---- — In the upcoming elections for the Village of Cooperstown, the candidates for mayor and two trustee positions are running unopposed. This situation spares voters from listening to and reading a lot of electioneering rhetoric. However, it unfortunately denies voters an opportunity to question the candidates on issues facing the Village and also denies candidates an opportunity to explain the actions they have taken and to state their views and positions on upcoming issues. Although board meetings frequently find us debating the best way to accomplish our goals, the three of us have common views concerning the needs of the Village. We think clarifying our positions on some issues might be useful.
Much of our time as trustees is spent trying to deal with the large and aging infrastructure of the Village, including: ancient sewer and water pipes under many of our streets, six parks, a national landmark baseball field, an historic village hall, a water treatment plant, a sewer plant, a fire hall, and several miles of streets. Maintaining all this requires careful balancing and prioritization to make sure Village taxpayers get the most for their money.
For example, state and federal law require us to reduce seepage from our old sewer pipes. We are continuing to consolidate sewer projects, along with replacing old water pipes in several streets in the same area, and then completing the sewer and water line replacements. We then completely resurface those streets and replace curbs where necessary. While this process creates detours and disruptions for nearby residents, it is by far the most cost-effective way to address these projects. Replacing all the old pipes is an enormous task, and building up enough funds in the reserve accounts takes several years. We completed a major project on Walnut and nearby streets last year. The next major sewer, water, and resurfacing project will probably be in 2015-16. To extend the life of streets not due for major work, we have developed a planned maintenance program to coat several streets each year with oil and stone.
Another area showing its age is Main Street, where the sidewalks are deteriorating rapidly and tree roots have heaved the sidewalks to the point that the Village crew has had to grind them down repeatedly to minimize tripping hazards. Also, some trees have died and others have outlasted their life expectancy. The village has managed to obtain two grants to cover the major portion of the cost of upgrading the Main Street sidewalks, replacing the trees, and restoring the street lamps and converting them to cost-saving LED bulbs. The first construction phase of that project will start as soon as the weather breaks. Several people have questioned the timing of the project and the need to remove the trees. No time is perfect for going through the disruption of a project like this or seeing old trees come down. This year we expect a large crowd for the Hall of Fame induction. However, a few years from now we will probably see a much larger influx of visitors for some really huge inductions. We have ensured that our contract requires the Main Street work to stop during the peak summer tourist season. Our target is to get all sidewalk work completed on the north side of Main Street prior to Memorial Day, with any uncompleted area cleaned up and accessible during the summer. The new trees will be planted as soon as the landscape subcontractor determines that they will have the best chance of survival, even if that means planting during the tourist season. The sidewalk work will start up again in the fall.

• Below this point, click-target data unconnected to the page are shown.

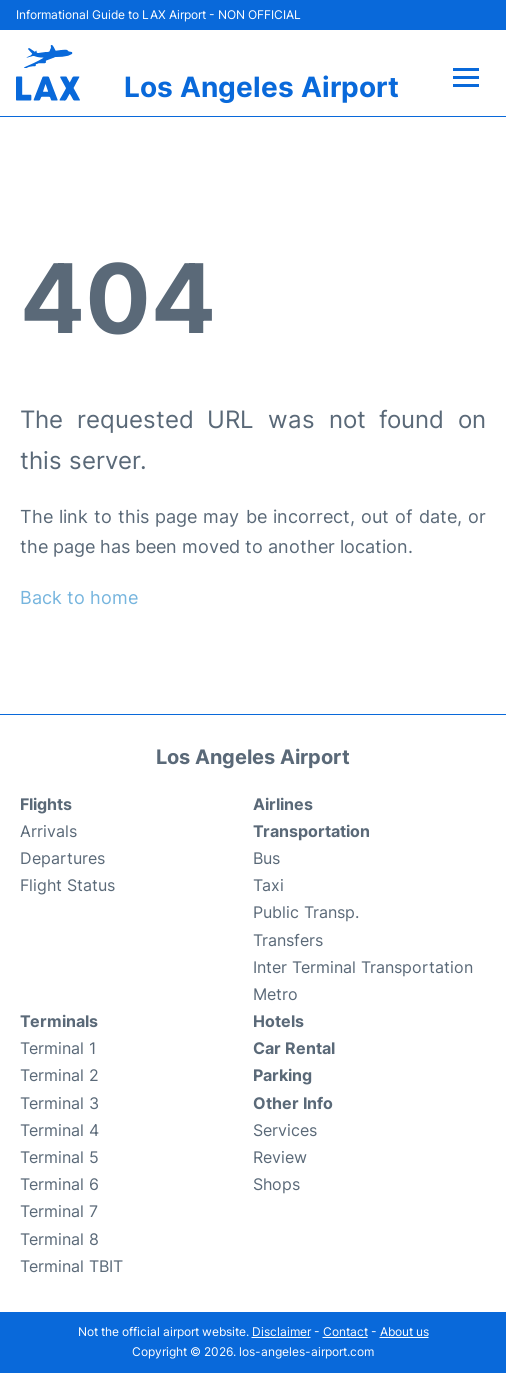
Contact (345, 1331)
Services (285, 1130)
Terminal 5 (59, 1157)
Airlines (283, 804)
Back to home (79, 597)
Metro (275, 994)
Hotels (278, 1021)
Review (280, 1157)
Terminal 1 (58, 1048)
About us (404, 1331)
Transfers (288, 940)
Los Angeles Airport (261, 87)
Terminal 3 (59, 1103)
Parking (282, 1075)
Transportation (311, 831)
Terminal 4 (59, 1130)
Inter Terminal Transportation (363, 967)
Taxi (268, 885)
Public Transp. (306, 912)
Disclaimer (281, 1331)
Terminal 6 (59, 1184)
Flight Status (67, 885)
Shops (276, 1184)
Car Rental (294, 1048)
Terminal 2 (59, 1075)
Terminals (59, 1021)
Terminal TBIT (71, 1266)
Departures (62, 858)
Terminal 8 (59, 1239)
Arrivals (48, 831)
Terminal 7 (59, 1211)
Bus (266, 858)
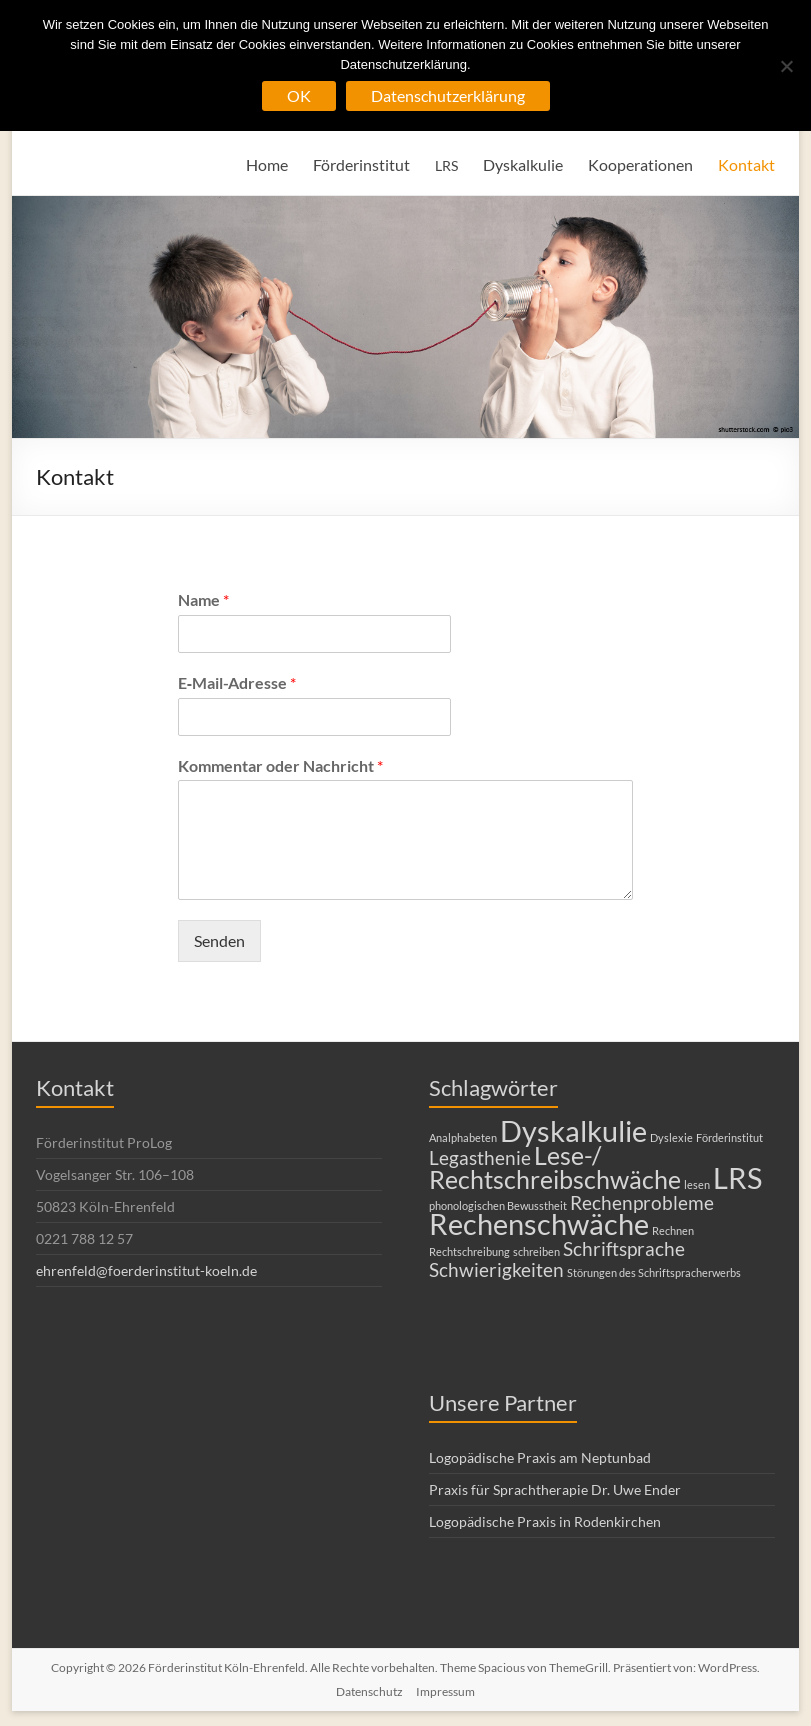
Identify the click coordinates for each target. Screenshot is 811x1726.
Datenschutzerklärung (448, 95)
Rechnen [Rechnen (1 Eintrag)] (673, 1230)
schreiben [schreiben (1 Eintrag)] (536, 1251)
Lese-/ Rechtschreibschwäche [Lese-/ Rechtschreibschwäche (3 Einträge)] (555, 1167)
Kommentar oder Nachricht (280, 765)
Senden (219, 940)
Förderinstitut (361, 164)
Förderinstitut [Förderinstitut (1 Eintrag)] (729, 1137)
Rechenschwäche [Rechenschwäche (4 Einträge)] (539, 1223)
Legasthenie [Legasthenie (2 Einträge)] (480, 1157)
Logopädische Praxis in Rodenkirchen (545, 1521)
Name (203, 599)
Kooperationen (640, 164)
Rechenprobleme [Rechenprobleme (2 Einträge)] (642, 1202)
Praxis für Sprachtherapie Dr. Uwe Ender (555, 1489)
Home (267, 164)
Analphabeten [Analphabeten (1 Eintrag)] (463, 1137)
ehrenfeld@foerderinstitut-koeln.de (146, 1270)
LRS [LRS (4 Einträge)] (737, 1177)
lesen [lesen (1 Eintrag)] (697, 1184)
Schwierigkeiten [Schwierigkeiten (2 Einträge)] (496, 1269)
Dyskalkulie (523, 164)
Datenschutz (369, 1691)
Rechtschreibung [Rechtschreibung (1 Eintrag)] (469, 1251)
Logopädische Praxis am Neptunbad (540, 1457)
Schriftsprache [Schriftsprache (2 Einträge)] (624, 1248)
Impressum (445, 1691)
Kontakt (746, 164)
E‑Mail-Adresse (237, 682)
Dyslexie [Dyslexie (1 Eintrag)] (671, 1137)
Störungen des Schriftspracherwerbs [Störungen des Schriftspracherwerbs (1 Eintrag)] (654, 1272)
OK (299, 95)
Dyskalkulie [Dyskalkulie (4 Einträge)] (573, 1130)
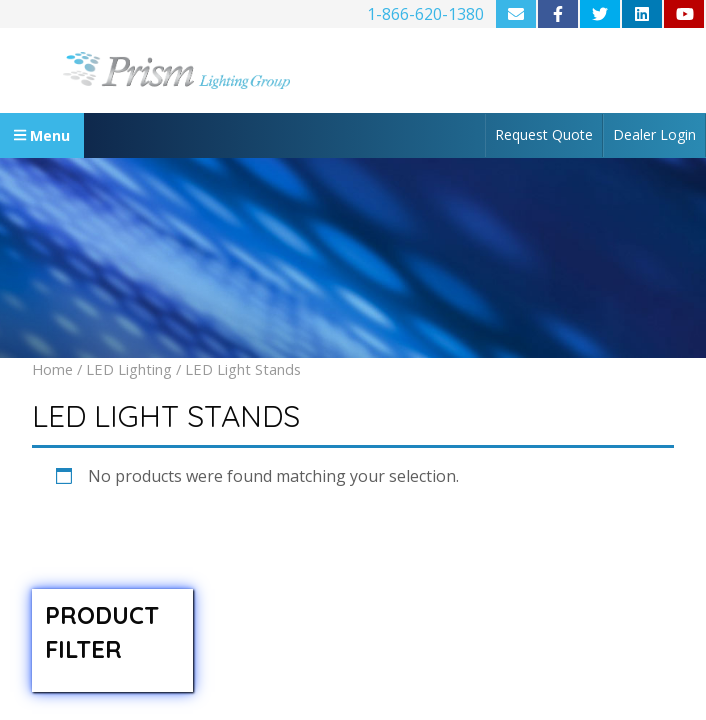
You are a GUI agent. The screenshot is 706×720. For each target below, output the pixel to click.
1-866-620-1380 (425, 14)
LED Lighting (129, 369)
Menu (42, 135)
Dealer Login (654, 134)
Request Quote (544, 134)
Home (52, 369)
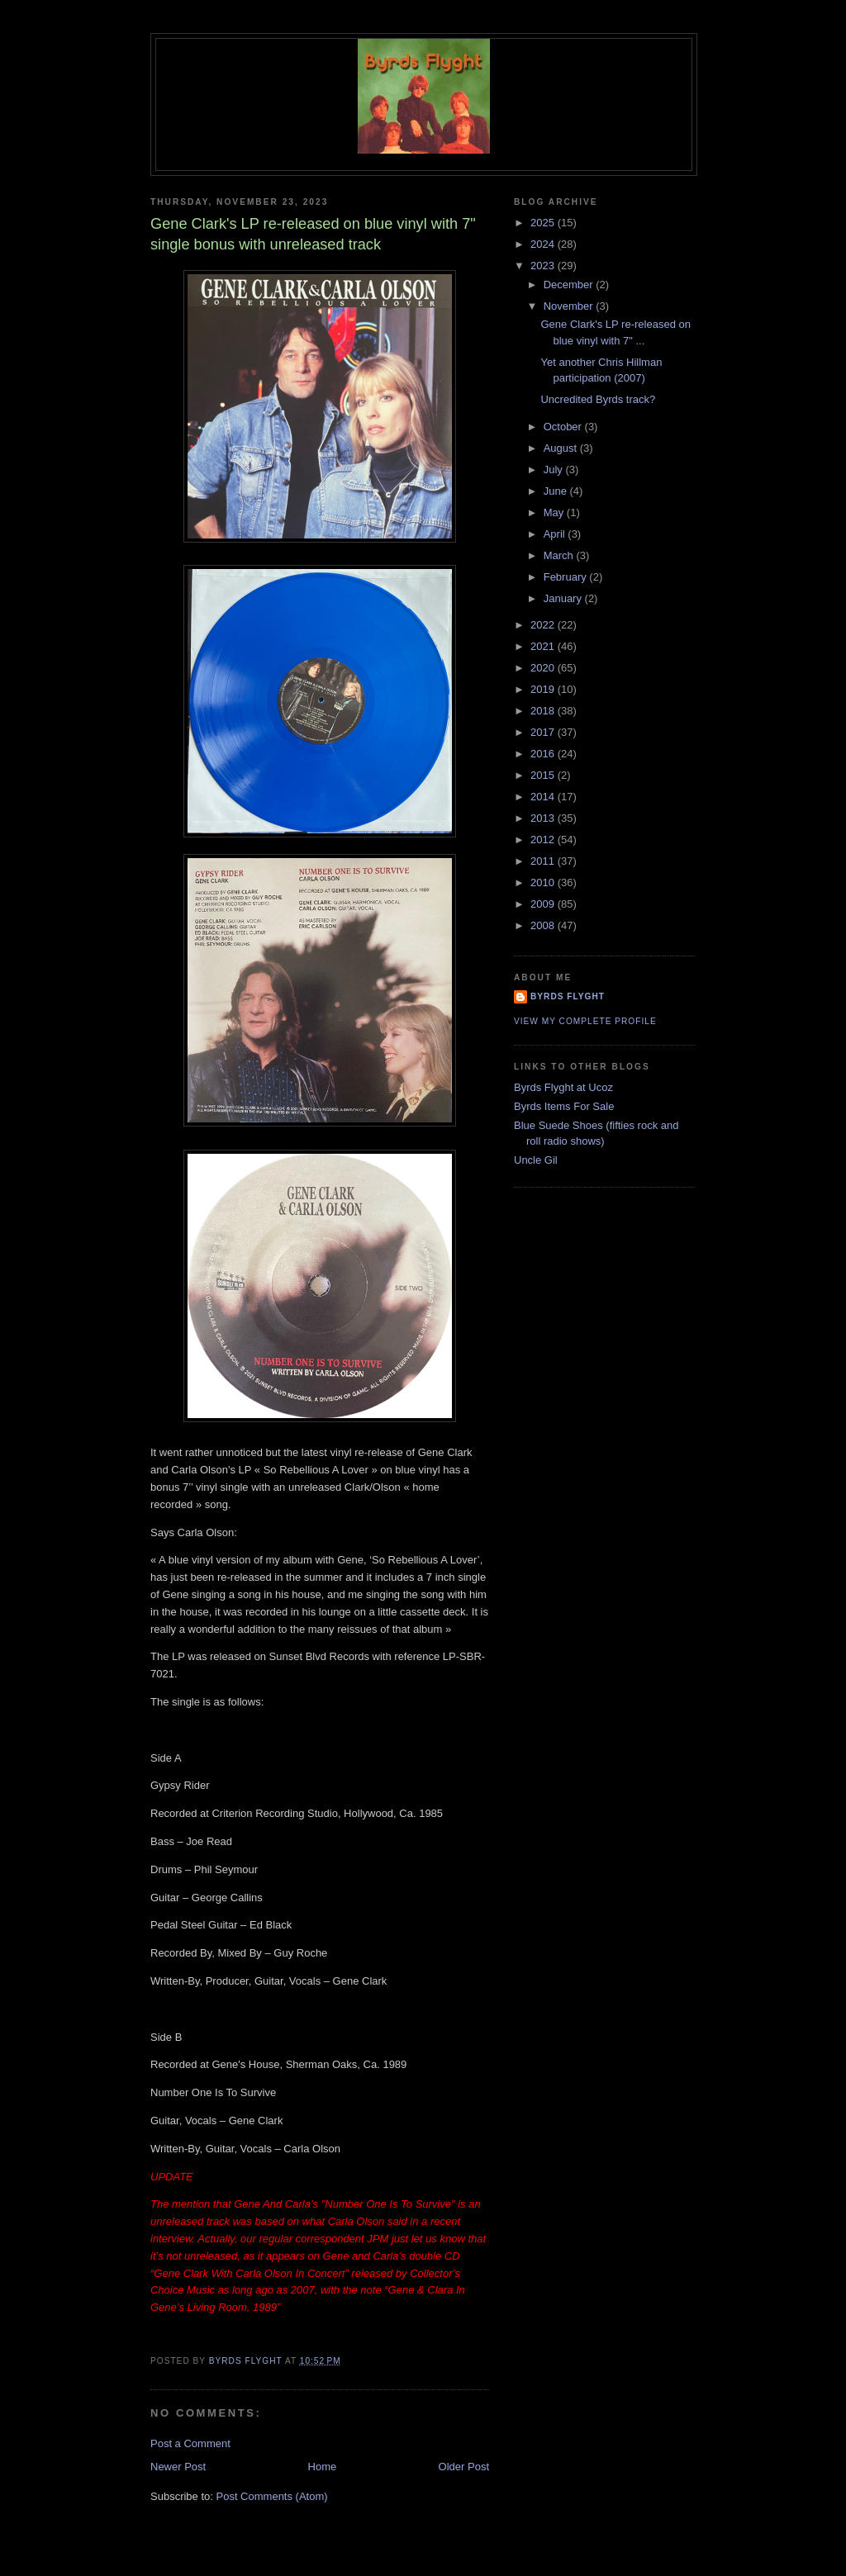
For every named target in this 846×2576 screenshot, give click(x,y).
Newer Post (178, 2466)
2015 (544, 775)
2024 (544, 244)
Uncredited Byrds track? (597, 399)
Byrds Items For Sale (564, 1106)
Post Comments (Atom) (272, 2496)
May (555, 512)
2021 (544, 646)
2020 (544, 668)
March (560, 555)
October (564, 426)
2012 (544, 839)
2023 (544, 265)
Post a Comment (190, 2443)
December (570, 284)
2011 (544, 861)
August (562, 448)
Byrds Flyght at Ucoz (563, 1087)
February (567, 577)
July (555, 469)
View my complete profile (585, 1021)
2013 (544, 818)
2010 (544, 882)
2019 (544, 689)
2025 (544, 222)
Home (322, 2466)
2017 (544, 732)
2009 (544, 904)
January (564, 598)
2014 (544, 796)
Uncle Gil (536, 1160)
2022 (544, 625)
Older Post (464, 2466)
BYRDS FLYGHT (567, 996)
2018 (544, 710)
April (556, 534)
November (570, 306)
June (557, 491)
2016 (544, 753)
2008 (544, 925)
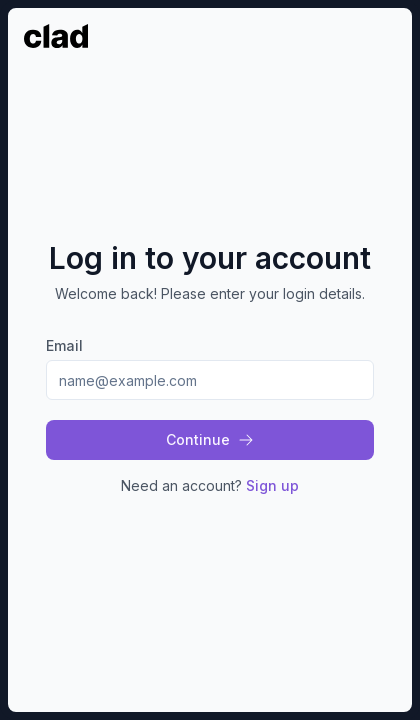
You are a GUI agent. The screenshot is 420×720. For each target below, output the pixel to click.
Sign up (272, 485)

A number of less visible aspects are involved in keeping the Village going. For instance, last year we redesigned the employee appraisal system to help make clear to employees that part of their job responsibility is to help hold down Village expenses. While a direct link between such initiatives and subsequent benefits might be difficult to prove, we have seen a reduction in the amount of salt used, and the village crew has plugged up interior vents in the Village Hall to reduce the amount of heat escaping.
Another example of behind-the-scenes work is the budgeting process currently under way. We see several opportunities to reduce costs while maintaining services, through outsourcing some activities, by streamlining some operations and possibly by sharing equipment with other municipalities. Some of these ideas are in the early stages of discussion; however, one plan that we hope to implement this year is the outsourcing of trolley operations.
We spent much of last year investigating how to replace the Village’s aging DOS-based accounting system, in terms of what software is most appropriate, who would install the new system and how we can assure backup and a smooth transition between the old and new systems. We are now ready to move ahead and will be requesting bids on the new system. In addition to streamlining the accounting process, the new system will make analyzing expenses much easier and will assist in planning beyond the next budget year.
The Village board has frequently discussed the need to improve communications with residents. We hope you have seen increased information in our local papers about upcoming projects and explanations of our infrastructure challenges. We will try to do more—in the media, online, and at Village board meetings. The board welcomes comments at public meetings and will try to respond to comments and questions raised from the floor while also ensuring that our board meetings run smoothly.
The inequitable distribution of both the sales tax (one percent to the village) and the county bed tax (zero percent) has been a sore subject for many years. With our large village infrastructure and small tax base we must continue advocating for our fair share of revenue. Recently we have been extraordinarily successful at seeking out and obtaining grant money to assist with infrastructure projects. We intend to build on this success and expand our efforts to increase funding sources.
A major factor in our seeking reelection is the common focus of the entire board of trustees on finding sensible, cost-effective solutions to the many challenges the Village faces and being an advocate for Cooperstown throughout our region. We value the commitment of our fellow board members and the cooperative atmosphere of our board and committee meetings. Even though the three of us are running unopposed, we believe support of the voters is vital to our continued efforts. We hope you will show your support by voting on March 18.